Williams v. United States, , was a United States Supreme Court case in which the court held that the United States Court of Claims was an Article I tribunal. Because the Court of Claims was not an Article III court, Congress could lower its judges' wages without considering the Compensation Clause. In 1962, the Supreme Court overruled Williams in Glidden Co. v. Zdanok (1962), holding that this court is an Article III court.

==Background==

This case was about whether the salaries of federal judges sitting on the United States Court of Claims could be reduced. The Compensation Clause of Article III protects Article III judges from this. However, not all federal judges sit on Article III courts. A judge who presides over an Article I tribunal has no such protection.

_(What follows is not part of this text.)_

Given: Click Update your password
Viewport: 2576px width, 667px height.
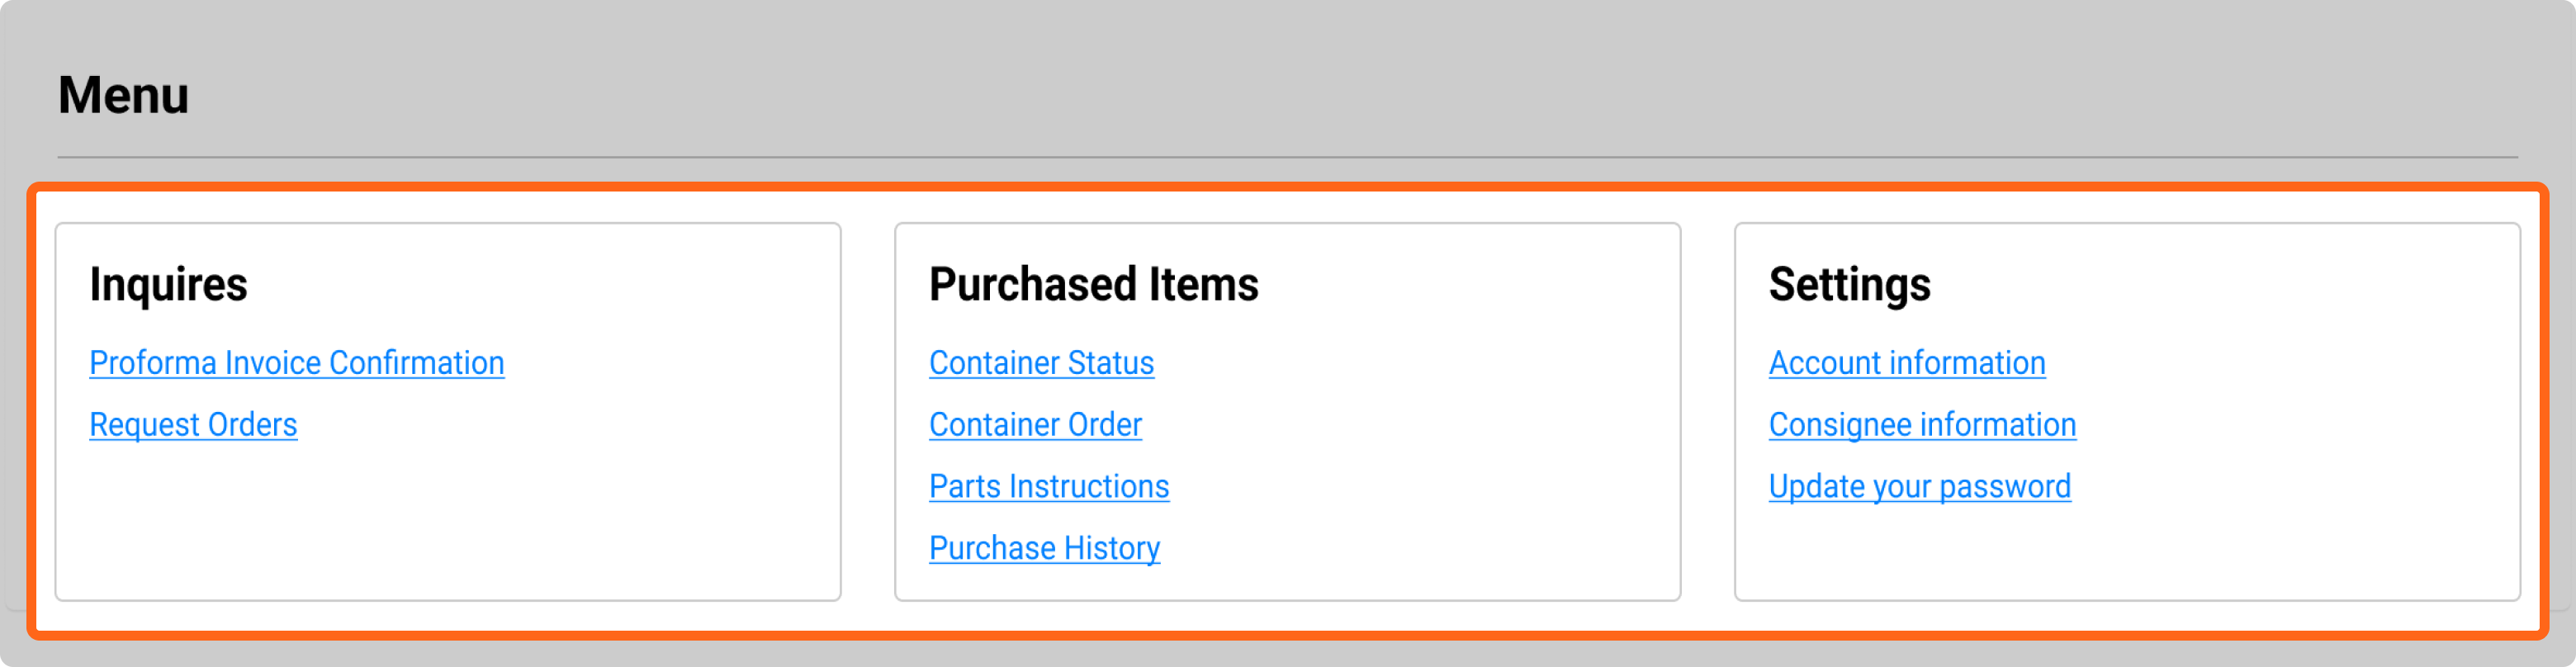Looking at the screenshot, I should 1919,487.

A few years earlier, in a similar case called Ex parte Bakelite Corp., the Supreme Court held that the United States Court of Customs and Patent Appeals was an Article I tribunal. In that case, the court essentially assumed that an Article I tribunal's jurisdiction simply followed the authorizing statute and that Congress could give them jurisdiction over issues considered by Article III courts.

==Opinion of the court==

The Supreme Court issued an opinion on May 29, 1933. Like the court considered in Bakelite, the Supreme Court held that the Court of Claims was an Article I tribunal. However, unlike Bakelite, the Williams Court essentially assumed that Article I tribunals could not constitutionally consider issues within Article III jurisdiction. The court said that, because the Court of Claims only heard cases against the United States under a clause in Article I and did not consider Article III subject matter, it was a valid Article I tribunal. To avoid the part of Article III that said that "controversies to which the United States shall be a party" were within Article III jurisdiction, the court interpreted that clause as referring to cases where the United States was the plaintiff.

==Later developments==

Critics of the Williams decision's logic described it as "strained."

After Bakelite and Williams, Congress passed resolutions to declare that the courts considered in these cases were established under Article III. In Glidden Co. v. Zdanok (1962), the Supreme Court recognized that these courts were Article III courts, overruling the two prior cases.